A baton consists of a thin uniform rod (length=0.81m, mass=0.13kg), to either end which is attached to a very small ball (mass=0.13kg). A baton twirler can bring this baton from rest up to an angular speed of 2.0 rev/s in 0.40s by grasping the baton at its center and flicking her wrist. This causes a force to be applied to the baton at a point 2.0 cm away from the rotational axis through the center of the rod. Find the magnitude of the force.
## Answer:

Let's work backward from what is needed to see how what we know may turn out to be useful.
You need the force. The force is the torque divided by the **moment arm**. The torque is the moment of inertia times the angular acceleration. The angular acceleration is the rate of change in the angular velocity. The rate of change in angular velocity is the **change in velocity** divided by **the time to reach the final velocity**. The moment of inertia of the whole baton is the sum of the moment of inertia of its parts. The moment of inertia of a thin rod rotated about its center is its **mass** times the square of its **length** divided by 12. The moment of inertia of a small sphere about a point is its **mass** times its **distance from the point** squared.

You may notice that as we write out this string of facts we come across the stuff we have been given. I used bold face in the preceding paragraph to indicate things I think we know.
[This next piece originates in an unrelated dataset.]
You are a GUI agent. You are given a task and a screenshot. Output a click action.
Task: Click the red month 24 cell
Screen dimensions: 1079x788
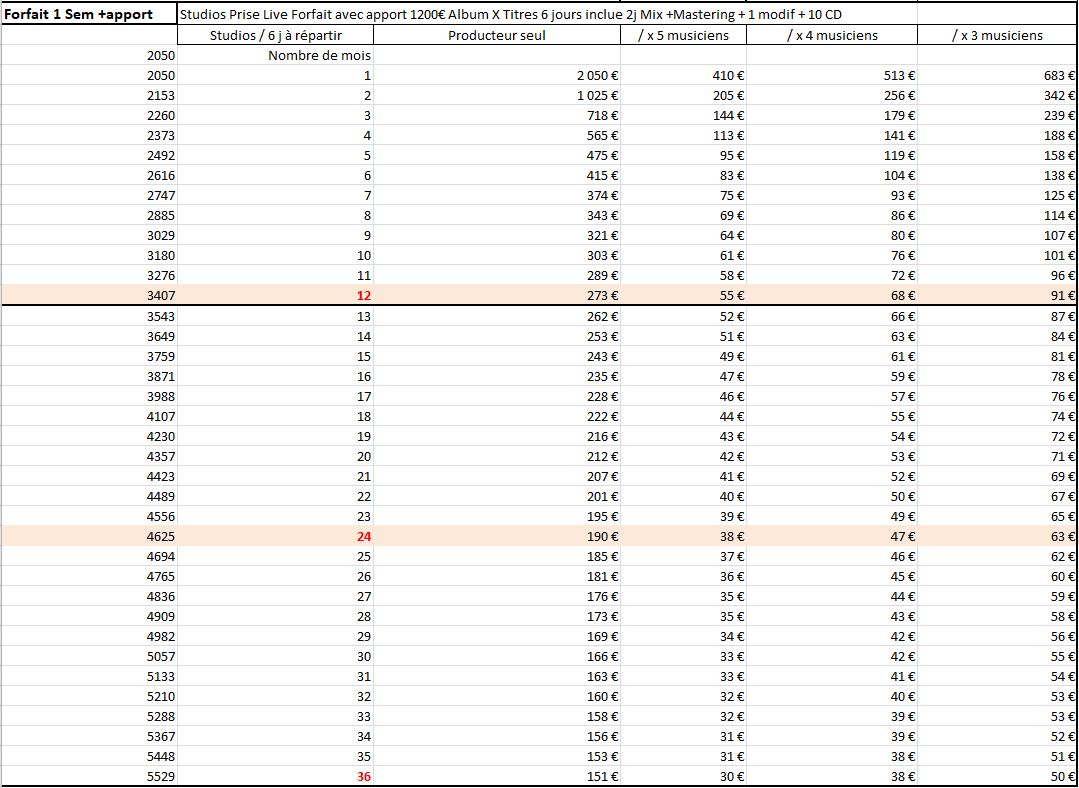[364, 536]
The torque moment arm is given as 0.02 meters. The change in angular velocity is 2 revolutions per second which is 4pi radians per second. The time to spin up is given as 0.40 seconds. The mass of the rod is given as 0.13 kg and its length is 0.81 meters. The mass of each ball is 0.13 kg and each lies a distance of 0.405 meters from the axis of rotation.

I think if you plug the numbers into the recipe we have in the first paragraph you will find the force.